**REQUIRED ACTION**
Whenever a line in the records below holds the string "Most", copy it out.
----------
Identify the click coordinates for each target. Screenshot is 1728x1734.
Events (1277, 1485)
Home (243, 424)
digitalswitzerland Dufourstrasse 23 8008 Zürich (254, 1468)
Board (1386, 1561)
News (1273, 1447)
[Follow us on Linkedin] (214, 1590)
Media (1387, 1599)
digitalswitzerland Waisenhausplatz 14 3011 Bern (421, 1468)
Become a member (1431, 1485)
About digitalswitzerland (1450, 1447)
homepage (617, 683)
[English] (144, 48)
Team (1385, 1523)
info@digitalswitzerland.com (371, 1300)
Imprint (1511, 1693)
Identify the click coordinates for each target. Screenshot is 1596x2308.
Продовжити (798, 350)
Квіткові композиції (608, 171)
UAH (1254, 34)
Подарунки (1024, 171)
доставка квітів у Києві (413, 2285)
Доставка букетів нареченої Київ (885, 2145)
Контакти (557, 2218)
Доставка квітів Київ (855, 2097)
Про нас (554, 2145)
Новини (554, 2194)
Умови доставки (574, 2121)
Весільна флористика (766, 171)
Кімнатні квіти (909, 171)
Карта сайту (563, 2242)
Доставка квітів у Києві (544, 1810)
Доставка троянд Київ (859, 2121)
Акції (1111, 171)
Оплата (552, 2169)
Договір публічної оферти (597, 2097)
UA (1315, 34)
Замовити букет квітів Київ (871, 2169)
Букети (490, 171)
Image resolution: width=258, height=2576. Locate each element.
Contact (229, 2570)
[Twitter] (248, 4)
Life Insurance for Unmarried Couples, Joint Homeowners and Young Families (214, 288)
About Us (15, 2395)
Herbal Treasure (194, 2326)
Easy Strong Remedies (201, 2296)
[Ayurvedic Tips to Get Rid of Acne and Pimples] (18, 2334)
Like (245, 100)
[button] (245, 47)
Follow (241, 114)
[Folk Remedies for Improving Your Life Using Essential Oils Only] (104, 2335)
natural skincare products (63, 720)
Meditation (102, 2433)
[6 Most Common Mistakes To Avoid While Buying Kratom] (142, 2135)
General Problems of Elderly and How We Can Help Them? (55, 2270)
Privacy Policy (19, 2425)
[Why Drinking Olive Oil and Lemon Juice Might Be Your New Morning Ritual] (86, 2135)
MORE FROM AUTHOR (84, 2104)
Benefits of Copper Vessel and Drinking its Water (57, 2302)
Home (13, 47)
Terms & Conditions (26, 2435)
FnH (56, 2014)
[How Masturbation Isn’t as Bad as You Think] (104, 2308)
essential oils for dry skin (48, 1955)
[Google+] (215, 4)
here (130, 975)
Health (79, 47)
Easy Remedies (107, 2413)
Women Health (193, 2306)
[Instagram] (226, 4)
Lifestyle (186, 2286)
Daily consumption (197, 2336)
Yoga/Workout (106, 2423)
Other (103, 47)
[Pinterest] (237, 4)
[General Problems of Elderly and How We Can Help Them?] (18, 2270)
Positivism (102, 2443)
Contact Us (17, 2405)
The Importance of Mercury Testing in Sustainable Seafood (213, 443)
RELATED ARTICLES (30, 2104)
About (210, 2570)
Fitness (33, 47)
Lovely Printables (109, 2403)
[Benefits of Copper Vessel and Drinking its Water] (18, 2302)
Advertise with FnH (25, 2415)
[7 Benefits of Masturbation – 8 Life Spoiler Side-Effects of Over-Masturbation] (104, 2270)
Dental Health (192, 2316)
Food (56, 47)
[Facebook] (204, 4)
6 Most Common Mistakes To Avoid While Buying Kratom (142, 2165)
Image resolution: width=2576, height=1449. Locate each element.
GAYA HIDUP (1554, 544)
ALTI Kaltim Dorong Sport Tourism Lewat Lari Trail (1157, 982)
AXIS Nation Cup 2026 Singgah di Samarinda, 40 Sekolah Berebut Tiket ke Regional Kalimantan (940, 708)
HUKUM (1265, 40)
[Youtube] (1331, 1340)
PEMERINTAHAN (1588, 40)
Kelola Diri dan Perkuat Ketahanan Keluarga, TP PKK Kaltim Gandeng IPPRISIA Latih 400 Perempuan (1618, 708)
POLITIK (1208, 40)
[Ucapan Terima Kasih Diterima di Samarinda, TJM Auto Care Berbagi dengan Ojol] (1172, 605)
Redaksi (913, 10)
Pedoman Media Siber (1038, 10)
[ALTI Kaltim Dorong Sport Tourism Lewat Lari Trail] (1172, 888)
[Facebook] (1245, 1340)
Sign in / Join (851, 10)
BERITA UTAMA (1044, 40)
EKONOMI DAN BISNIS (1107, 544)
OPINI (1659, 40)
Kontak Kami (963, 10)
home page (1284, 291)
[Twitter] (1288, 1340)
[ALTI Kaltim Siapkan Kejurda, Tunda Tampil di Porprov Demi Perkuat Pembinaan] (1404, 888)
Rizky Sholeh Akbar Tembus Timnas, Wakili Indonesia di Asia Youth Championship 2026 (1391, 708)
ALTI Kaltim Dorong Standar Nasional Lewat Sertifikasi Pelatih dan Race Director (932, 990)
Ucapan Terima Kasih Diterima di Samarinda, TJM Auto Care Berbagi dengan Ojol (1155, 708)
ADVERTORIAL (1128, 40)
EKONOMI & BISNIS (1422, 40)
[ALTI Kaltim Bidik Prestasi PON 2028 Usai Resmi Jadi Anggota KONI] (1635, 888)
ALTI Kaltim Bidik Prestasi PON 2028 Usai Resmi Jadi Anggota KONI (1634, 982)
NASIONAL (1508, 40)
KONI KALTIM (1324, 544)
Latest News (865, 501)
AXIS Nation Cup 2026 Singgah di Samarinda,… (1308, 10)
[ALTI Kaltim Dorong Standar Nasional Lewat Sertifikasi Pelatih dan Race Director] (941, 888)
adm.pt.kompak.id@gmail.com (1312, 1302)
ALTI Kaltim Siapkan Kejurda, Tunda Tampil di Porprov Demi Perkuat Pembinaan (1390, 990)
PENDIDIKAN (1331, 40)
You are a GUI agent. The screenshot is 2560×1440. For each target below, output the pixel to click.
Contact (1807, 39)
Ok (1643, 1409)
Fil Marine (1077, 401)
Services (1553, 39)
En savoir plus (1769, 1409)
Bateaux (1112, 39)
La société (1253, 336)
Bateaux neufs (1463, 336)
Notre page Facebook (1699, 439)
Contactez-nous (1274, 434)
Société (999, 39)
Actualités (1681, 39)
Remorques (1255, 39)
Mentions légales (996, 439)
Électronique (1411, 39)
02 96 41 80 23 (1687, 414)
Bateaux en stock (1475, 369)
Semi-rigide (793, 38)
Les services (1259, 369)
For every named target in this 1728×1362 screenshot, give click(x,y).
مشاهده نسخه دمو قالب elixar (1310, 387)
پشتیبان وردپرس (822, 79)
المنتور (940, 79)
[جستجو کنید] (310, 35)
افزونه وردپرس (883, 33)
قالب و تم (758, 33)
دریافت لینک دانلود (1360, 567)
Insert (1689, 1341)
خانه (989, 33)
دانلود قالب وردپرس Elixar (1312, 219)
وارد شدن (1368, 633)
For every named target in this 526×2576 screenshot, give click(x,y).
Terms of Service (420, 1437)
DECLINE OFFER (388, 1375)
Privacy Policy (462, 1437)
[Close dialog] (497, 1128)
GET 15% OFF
----------
**RESPONSE BELOW**
[6 Most Common Mistakes To Avoid While Buying Kratom] (142, 2135)
6 Most Common Mistakes To Avoid While Buying Kratom (142, 2165)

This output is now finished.